• ACTIVITY
Transcribe the records that follow, keeping every word as it stands.

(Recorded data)
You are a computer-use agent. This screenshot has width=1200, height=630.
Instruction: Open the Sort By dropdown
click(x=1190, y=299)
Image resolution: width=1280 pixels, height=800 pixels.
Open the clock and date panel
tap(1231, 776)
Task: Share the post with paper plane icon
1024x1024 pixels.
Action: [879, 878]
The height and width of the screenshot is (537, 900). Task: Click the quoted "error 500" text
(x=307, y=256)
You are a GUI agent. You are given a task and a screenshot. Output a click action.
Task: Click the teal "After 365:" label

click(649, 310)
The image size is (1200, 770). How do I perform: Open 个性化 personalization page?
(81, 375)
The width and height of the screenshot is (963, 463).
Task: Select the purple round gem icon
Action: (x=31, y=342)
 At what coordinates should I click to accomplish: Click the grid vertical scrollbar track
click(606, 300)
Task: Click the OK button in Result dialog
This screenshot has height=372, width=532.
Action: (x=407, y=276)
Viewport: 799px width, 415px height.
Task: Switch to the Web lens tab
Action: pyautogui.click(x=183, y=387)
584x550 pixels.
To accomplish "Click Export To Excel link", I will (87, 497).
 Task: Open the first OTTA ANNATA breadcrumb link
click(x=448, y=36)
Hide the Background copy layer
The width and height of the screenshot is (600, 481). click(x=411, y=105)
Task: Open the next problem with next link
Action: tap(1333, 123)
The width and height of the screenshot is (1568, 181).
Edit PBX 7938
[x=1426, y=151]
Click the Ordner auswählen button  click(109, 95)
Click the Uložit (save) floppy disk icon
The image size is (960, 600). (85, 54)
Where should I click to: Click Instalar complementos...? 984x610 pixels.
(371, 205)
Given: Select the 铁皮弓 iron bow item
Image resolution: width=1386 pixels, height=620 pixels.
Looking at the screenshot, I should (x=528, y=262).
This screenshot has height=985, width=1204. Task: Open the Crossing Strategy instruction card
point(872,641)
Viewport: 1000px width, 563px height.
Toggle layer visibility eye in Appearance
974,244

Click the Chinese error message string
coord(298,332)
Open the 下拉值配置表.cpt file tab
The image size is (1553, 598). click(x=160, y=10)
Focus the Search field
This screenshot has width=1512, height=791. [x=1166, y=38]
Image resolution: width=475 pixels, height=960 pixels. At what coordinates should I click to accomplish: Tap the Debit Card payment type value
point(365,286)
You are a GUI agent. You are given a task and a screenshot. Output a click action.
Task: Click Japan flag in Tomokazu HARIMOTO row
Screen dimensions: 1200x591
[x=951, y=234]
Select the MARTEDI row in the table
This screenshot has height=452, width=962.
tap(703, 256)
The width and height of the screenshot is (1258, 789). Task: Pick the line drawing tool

• ANSWER BOX
You are a computer-use agent. This screenshot has width=1200, height=630.
Instruction: Open the Sort By dropdown
click(x=1190, y=299)
Image resolution: width=1280 pixels, height=800 pixels.
Open the clock and date panel
tap(1231, 776)
Task: Share the post with paper plane icon
1024x1024 pixels.
Action: [879, 878]
The height and width of the screenshot is (537, 900). Task: Click the quoted "error 500" text
(x=307, y=256)
You are a GUI agent. You are given a task and a screenshot. Output a click action.
Task: Click the teal "After 365:" label

click(649, 310)
The image size is (1200, 770). How do I perform: Open 个性化 personalization page?
(81, 375)
The width and height of the screenshot is (963, 463).
Task: Select the purple round gem icon
Action: (x=31, y=342)
 At what coordinates should I click to accomplish: Click the grid vertical scrollbar track
click(606, 300)
Task: Click the OK button in Result dialog
This screenshot has height=372, width=532.
Action: (x=407, y=276)
Viewport: 799px width, 415px height.
Task: Switch to the Web lens tab
Action: pyautogui.click(x=183, y=387)
584x550 pixels.
To accomplish "Click Export To Excel link", I will (87, 497).
 Task: Open the first OTTA ANNATA breadcrumb link
click(x=448, y=36)
Hide the Background copy layer
The width and height of the screenshot is (600, 481). click(x=411, y=105)
Task: Open the next problem with next link
Action: tap(1333, 123)
The width and height of the screenshot is (1568, 181).
Edit PBX 7938
[x=1426, y=151]
Click the Ordner auswählen button  click(109, 95)
Click the Uložit (save) floppy disk icon
The image size is (960, 600). (85, 54)
Where should I click to: Click Instalar complementos...? 984x610 pixels.
(371, 205)
Given: Select the 铁皮弓 iron bow item
Image resolution: width=1386 pixels, height=620 pixels.
Looking at the screenshot, I should (x=528, y=262).
This screenshot has height=985, width=1204. Task: Open the Crossing Strategy instruction card
point(872,641)
Viewport: 1000px width, 563px height.
Toggle layer visibility eye in Appearance
974,244

Click the Chinese error message string
coord(298,332)
Open the 下拉值配置表.cpt file tab
The image size is (1553, 598). click(x=160, y=10)
Focus the Search field
This screenshot has width=1512, height=791. [x=1166, y=38]
Image resolution: width=475 pixels, height=960 pixels. At what coordinates should I click to accomplish: Tap the Debit Card payment type value
point(365,286)
You are a GUI agent. You are given a task and a screenshot. Output a click action.
Task: Click Japan flag in Tomokazu HARIMOTO row
Screen dimensions: 1200x591
[x=951, y=234]
Select the MARTEDI row in the table
This screenshot has height=452, width=962.
tap(703, 256)
The width and height of the screenshot is (1258, 789). Task: Pick the line drawing tool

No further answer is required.